In summary, the FDA module adaptively adjusts the importance of different channels in the feature map through channel feature diversion and channel attention mechanisms, thereby generating more informative and expressive output feature maps.


\textbf{(2) Hierarchical Interactive Attention module (HIA):}
The HIA module aims to fuse the FDA outputs $x_1$ and $x_2$ from the current layer and the previous layer, and enhance the channel attention and compress the channels.

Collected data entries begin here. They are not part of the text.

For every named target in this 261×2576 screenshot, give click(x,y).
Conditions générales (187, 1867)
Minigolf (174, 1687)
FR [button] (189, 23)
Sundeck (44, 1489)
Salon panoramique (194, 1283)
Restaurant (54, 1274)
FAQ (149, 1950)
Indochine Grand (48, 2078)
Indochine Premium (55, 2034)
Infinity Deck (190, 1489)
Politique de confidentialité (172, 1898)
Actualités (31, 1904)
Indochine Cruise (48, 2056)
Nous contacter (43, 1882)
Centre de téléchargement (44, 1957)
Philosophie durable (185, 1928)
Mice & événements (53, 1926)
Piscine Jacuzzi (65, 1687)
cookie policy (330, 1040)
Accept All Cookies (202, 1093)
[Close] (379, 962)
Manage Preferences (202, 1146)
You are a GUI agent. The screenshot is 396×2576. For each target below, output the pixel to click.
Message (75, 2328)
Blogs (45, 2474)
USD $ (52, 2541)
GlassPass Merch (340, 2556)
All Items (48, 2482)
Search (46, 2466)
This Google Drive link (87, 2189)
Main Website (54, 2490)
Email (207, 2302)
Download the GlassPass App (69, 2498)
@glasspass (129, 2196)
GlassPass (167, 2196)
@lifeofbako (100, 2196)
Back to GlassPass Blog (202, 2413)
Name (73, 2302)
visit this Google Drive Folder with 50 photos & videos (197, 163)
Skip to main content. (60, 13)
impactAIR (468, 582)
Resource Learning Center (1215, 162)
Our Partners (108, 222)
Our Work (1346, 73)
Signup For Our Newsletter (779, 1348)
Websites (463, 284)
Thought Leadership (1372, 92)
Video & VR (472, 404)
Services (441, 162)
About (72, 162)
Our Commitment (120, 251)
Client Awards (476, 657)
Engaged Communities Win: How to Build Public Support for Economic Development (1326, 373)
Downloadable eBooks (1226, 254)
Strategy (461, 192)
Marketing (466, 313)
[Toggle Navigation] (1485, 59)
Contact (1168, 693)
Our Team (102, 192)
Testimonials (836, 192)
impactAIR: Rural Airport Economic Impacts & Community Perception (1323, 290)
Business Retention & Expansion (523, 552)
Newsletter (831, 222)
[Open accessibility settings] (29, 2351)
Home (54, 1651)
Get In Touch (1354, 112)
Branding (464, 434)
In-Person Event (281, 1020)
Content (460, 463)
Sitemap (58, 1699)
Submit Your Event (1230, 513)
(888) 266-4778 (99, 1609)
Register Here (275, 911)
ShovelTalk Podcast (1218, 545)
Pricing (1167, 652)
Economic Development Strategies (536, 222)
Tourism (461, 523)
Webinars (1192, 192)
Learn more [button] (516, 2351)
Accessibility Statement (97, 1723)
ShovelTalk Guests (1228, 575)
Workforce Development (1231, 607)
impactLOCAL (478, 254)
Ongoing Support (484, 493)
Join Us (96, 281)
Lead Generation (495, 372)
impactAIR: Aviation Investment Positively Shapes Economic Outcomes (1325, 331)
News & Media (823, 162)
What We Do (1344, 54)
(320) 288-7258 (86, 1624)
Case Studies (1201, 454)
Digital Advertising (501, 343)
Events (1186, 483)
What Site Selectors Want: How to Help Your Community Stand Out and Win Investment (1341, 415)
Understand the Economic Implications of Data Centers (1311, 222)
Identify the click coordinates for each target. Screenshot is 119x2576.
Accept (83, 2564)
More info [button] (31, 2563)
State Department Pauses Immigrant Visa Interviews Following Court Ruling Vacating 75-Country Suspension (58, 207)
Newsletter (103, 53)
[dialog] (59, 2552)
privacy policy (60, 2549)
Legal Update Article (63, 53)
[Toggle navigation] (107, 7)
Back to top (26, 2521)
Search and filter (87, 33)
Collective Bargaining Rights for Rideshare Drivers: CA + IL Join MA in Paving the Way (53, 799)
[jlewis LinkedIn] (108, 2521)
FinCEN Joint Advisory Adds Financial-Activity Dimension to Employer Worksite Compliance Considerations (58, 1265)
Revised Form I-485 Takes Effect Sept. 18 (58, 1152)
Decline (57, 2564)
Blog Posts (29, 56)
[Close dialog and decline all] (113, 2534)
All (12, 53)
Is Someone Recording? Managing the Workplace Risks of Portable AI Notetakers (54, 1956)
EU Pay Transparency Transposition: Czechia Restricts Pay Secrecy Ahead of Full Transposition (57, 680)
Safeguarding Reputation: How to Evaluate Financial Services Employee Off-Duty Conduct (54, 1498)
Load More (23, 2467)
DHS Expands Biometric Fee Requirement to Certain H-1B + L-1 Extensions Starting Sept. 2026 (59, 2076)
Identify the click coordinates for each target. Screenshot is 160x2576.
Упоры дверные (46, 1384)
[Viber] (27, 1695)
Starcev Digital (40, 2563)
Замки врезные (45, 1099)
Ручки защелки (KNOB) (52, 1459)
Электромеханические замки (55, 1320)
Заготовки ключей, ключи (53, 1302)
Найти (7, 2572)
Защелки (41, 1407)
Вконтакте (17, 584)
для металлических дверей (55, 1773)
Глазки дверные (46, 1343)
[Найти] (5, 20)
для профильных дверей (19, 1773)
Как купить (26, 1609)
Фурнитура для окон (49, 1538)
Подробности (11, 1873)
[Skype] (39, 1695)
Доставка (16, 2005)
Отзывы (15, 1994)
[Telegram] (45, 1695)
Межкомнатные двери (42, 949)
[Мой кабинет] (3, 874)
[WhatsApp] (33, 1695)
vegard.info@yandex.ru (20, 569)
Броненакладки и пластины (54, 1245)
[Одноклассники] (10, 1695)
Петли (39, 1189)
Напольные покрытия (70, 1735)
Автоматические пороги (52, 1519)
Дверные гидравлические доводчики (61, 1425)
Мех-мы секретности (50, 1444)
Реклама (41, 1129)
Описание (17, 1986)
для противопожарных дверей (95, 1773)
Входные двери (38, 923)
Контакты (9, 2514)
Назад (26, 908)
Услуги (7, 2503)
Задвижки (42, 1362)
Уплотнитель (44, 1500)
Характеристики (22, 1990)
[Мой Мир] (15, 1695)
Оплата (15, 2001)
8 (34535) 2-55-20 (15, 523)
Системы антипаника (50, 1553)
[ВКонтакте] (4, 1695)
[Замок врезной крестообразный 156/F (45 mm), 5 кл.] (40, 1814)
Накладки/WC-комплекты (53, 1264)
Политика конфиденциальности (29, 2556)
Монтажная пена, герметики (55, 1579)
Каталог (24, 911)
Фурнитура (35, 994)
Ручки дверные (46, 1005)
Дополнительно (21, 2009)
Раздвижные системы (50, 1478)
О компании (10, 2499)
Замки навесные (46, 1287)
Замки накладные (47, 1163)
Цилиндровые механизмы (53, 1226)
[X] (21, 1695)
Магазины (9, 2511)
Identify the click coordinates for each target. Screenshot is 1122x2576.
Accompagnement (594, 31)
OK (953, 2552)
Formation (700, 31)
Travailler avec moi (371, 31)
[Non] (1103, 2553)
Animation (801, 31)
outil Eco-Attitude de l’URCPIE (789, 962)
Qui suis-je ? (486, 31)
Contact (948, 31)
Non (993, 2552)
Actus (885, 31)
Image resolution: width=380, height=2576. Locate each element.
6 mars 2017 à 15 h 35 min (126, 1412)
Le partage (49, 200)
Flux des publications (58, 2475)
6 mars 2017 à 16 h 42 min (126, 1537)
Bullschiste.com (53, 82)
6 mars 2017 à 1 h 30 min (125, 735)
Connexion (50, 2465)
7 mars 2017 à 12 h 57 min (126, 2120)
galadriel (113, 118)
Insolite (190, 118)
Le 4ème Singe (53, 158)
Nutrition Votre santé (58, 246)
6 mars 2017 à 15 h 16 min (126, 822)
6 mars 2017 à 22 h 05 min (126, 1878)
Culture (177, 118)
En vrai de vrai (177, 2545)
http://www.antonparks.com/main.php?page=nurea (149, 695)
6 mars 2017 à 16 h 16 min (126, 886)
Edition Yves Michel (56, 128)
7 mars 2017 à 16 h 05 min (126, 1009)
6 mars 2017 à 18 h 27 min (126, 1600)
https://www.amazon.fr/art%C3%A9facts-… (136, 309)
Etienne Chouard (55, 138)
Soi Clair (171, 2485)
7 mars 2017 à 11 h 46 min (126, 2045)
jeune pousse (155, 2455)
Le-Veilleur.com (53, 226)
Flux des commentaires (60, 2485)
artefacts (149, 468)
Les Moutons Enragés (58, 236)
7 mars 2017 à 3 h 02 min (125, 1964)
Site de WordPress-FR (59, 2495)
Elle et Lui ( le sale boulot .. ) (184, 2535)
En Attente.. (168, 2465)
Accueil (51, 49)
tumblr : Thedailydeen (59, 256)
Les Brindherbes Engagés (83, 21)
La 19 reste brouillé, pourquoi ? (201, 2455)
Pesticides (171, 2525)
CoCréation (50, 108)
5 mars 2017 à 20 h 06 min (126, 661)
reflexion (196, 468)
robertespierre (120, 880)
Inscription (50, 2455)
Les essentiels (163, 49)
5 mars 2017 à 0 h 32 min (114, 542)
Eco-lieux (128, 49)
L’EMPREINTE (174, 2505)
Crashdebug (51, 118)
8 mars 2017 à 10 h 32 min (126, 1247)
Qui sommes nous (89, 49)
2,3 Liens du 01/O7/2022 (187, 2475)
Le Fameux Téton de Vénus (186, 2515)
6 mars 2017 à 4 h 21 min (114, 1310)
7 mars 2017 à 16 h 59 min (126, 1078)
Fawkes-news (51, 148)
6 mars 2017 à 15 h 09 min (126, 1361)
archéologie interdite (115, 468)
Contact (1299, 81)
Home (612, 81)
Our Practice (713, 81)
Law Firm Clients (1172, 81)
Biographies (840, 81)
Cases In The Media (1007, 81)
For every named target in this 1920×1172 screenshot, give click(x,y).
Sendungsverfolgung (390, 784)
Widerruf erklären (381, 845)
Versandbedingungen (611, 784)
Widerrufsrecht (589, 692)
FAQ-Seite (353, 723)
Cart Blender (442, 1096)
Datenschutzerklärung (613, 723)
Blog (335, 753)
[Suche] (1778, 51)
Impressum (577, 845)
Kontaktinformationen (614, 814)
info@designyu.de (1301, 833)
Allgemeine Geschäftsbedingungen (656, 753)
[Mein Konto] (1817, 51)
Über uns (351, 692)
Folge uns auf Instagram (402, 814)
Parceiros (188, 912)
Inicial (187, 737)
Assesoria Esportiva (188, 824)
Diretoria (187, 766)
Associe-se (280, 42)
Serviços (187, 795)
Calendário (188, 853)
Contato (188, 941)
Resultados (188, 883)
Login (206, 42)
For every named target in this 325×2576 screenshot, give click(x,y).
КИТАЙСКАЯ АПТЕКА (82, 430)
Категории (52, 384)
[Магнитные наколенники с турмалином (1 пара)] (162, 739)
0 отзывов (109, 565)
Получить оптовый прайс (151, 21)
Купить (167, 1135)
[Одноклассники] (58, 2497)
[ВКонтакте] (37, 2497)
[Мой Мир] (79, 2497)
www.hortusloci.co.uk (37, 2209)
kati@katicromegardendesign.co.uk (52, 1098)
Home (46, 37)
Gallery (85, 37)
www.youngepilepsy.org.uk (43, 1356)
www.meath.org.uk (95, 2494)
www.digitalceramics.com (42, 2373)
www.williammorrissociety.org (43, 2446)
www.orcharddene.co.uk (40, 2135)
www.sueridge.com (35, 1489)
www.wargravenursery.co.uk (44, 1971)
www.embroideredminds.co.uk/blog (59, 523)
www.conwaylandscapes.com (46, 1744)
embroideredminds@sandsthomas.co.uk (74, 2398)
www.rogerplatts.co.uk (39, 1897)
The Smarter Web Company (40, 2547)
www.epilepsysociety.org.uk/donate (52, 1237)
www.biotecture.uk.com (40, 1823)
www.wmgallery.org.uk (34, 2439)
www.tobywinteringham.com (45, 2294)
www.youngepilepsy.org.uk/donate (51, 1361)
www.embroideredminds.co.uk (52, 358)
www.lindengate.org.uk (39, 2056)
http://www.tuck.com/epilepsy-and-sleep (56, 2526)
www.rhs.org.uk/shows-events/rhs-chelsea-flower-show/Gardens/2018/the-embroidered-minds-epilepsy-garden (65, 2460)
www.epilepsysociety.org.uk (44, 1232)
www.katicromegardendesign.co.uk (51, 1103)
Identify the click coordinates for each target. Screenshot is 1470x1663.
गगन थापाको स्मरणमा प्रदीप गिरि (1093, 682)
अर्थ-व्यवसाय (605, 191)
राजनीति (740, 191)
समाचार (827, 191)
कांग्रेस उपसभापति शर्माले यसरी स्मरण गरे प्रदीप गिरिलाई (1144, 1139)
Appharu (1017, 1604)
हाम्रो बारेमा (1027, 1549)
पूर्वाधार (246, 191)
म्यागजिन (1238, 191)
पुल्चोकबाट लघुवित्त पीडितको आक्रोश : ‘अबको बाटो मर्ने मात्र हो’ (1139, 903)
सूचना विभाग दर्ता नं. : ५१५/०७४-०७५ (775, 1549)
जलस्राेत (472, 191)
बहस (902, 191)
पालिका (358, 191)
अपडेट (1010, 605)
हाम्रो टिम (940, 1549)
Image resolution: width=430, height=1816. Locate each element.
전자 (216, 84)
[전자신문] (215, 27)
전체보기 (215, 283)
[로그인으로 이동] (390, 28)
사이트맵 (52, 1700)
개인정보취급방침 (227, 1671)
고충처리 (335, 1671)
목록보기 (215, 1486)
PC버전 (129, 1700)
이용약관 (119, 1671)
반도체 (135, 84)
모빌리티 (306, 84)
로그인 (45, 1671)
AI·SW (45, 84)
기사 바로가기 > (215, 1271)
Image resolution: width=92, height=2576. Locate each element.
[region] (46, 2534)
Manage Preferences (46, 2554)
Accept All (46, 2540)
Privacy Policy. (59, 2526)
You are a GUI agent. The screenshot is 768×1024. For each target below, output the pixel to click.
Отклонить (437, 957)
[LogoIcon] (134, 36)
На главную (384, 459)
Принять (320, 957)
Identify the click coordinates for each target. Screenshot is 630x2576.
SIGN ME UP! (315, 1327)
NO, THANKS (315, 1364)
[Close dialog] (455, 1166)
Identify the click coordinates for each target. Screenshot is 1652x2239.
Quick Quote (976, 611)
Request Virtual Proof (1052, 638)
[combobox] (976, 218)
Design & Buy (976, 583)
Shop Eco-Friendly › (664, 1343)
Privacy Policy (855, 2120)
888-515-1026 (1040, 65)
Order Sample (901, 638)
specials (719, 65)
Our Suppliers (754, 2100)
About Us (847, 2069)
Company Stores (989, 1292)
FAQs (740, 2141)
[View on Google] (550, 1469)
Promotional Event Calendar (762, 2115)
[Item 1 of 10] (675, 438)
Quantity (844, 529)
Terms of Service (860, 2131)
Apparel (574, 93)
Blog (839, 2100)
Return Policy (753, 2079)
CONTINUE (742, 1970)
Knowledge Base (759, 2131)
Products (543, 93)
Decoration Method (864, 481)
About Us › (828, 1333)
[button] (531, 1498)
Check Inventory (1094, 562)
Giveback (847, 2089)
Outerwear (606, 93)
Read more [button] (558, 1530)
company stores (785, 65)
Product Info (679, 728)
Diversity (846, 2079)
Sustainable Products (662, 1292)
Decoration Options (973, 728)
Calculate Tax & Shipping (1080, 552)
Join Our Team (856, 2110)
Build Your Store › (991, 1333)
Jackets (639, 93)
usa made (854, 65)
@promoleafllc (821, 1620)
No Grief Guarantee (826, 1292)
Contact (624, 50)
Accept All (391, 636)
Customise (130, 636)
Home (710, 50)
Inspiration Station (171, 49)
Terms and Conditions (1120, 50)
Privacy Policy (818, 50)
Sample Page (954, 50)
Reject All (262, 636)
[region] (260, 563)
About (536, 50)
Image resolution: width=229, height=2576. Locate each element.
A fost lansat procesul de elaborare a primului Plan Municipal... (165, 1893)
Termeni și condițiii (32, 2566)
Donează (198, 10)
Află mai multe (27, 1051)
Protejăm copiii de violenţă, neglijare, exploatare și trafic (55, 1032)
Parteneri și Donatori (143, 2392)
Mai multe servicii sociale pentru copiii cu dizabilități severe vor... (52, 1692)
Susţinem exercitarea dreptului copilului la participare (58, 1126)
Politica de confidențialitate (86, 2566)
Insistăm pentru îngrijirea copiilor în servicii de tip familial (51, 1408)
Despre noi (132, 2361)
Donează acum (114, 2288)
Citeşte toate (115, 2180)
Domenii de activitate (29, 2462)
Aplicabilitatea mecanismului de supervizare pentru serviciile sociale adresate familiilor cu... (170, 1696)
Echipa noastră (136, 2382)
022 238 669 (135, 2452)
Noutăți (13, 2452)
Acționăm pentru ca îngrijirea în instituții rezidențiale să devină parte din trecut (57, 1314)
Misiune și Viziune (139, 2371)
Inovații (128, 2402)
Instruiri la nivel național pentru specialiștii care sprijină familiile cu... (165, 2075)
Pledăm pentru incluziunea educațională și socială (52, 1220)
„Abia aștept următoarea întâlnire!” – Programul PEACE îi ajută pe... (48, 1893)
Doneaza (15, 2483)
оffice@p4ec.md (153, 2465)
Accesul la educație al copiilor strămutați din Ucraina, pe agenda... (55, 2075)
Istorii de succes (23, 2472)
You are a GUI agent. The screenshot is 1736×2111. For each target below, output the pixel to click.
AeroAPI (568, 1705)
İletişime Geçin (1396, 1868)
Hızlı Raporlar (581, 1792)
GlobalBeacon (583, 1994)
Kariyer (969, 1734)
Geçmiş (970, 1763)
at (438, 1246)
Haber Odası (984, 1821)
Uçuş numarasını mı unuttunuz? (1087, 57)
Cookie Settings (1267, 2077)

Similar to the FDA module, $x_1$ and $x_2$ are fed into the CA module for channel attention enhancement, and the outputs $x_2\odot CA(x_1)$ and $x_2\odot CA(x_2)$ are obtained. Then, they are concatenated and compressed to obtain the output. In summary, the HIA module performs inter-layer fusion using the channel attention mechanism, focusing on the feature representations of different layers, and generating more informative and expressive output feature maps.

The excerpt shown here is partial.